While performing in Hamlet in New York, I stopped into Macy’s and saw a display for a new board game – The Game of Shakespeare.The demonstrator was a charming elderly actor with white beard and ascot – Commander Whitehead’s doppelgänger. We chatted about the Bard and the Biz. He had performed on Broadway decades before with Louis Calhern, Maurice Evans, Eva LeGallienne and Judith Anderson – top Shakespeareans all. I was careful not to allude to the disparity in our current positions but he was clearly devastated by that bitter reality. I wondered if he would survive the weekend.
“Please, God,” I prayed “shoot me before I become him.”
Luckily, I had become a Shakespearean scholar while sitting on the stoop
I met Don in 1969 in an off-off-Broadway theater buried in a supermarket basement on the lower West Side. The proximity of the stage to food made it a magnet to the largest cockroaches East of the Sun and West of 8th avenue. We actors developed the ability to smash the creepy critters mid-soliloquy without breaking our iambic pentameter rhythm or the audience noticing.
To be or not to be,
STOMP
That is the question.
It was my first acting job. I landed it right after I landed in New York from Milwaukee, Wisconsin where I’d been evading military induction, aka the Draft. I touched down; bought a showbiz paper at the first newsstand I passed and saw this audition notice –
Spear-carriers needed for Macbeth
No Pay
Again, my years of Shakespearean scholarship on the stoop paid dividends.
Like Gene Kelly in an MGM musical, I raced to the theater with luggage in hand. I’d like to say it was a straw suitcase but it was a duffel bag. I’d like to say I auditioned on a large stage facing red velvet seats but it was in a filthy hallway facing cases of Velveeta cheese. I’d like to say I auditioned for David Merrick but it was for Mark Fink. I’d like to say I had his undivided attention but he read his mail. I’d like to say he wasn’t a married queer on the prowl but he was.
Fink leered to me that I had a touch of genius but that we must keep that a secret lest it spread jealousy in the ranks of the spear-carriers. He used the same line on all the spear-carriers. And, you’ll notice it’s the same line used by Professor Pervowitz. But, unlike that creep, Fink never asked me to masturbate at his feet while saying I was his bitch-slut-cunt. Fink just tried to suck my cock. When I resisted, he reverted to that hackneyed homo ploy, “What are you afraid of finding out?”
Hmmnn… maybe there’s a Showbiz Scumbag College where they learn these seduction techniques.

[Entries supplied]

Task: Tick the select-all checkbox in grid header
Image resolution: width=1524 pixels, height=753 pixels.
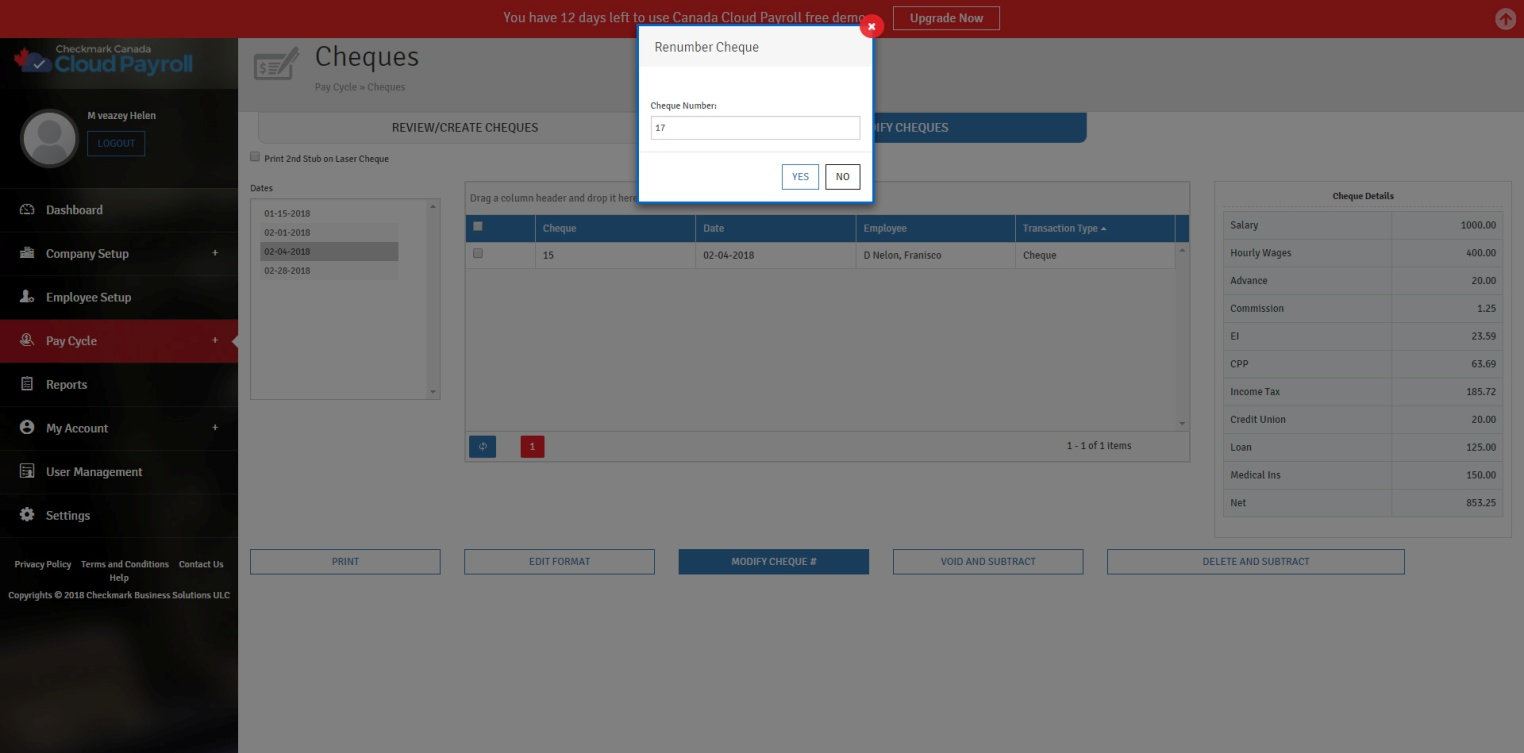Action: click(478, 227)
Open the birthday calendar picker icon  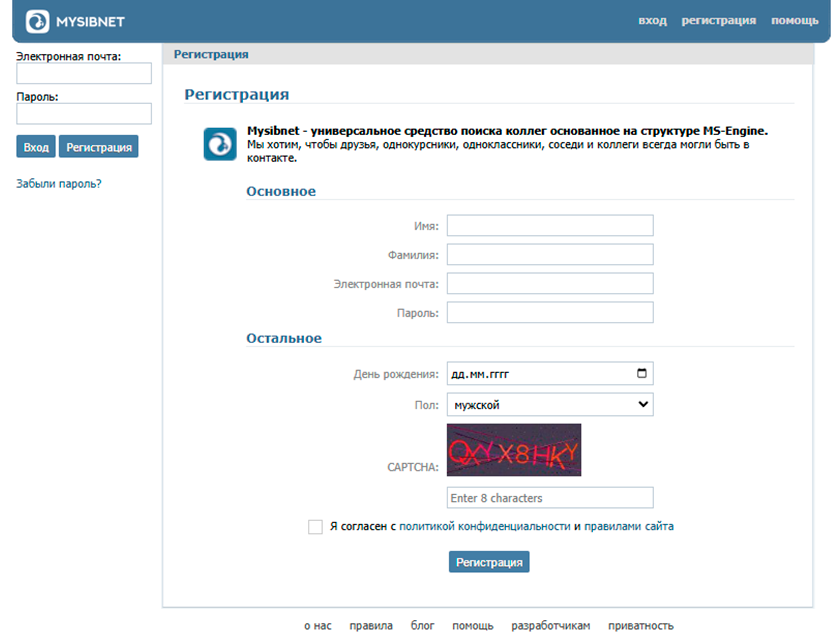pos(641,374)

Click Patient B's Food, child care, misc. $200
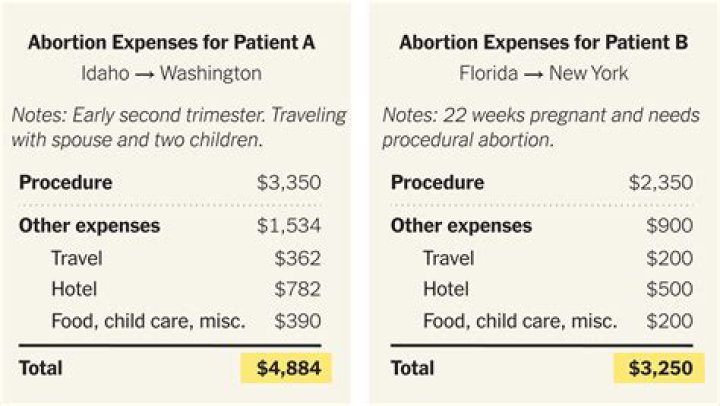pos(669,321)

[Tasks and exercises]
1. Copy the passage of the memoir about acting in Shakespeare from "Luckily, I had" up to and including "is the question.", word for word.
2. According to the memoir about acting in Shakespeare, why did the off-off-Broadway theater draw such large cockroaches?

[Answers in order]
1.
Luckily, I had become a Shakespearean scholar while sitting on the stoop
I met Don in 1969 in an off-off-Broadway theater buried in a supermarket basement on the lower West Side. The proximity of the stage to food made it a magnet to the largest cockroaches East of the Sun and West of 8th avenue. We actors developed the ability to smash the creepy critters mid-soliloquy without breaking our iambic pentameter rhythm or the audience noticing.
To be or not to be,
STOMP
That is the question.

2. The theater was in a supermarket basement, and the stage's closeness to the food made it a magnet for them.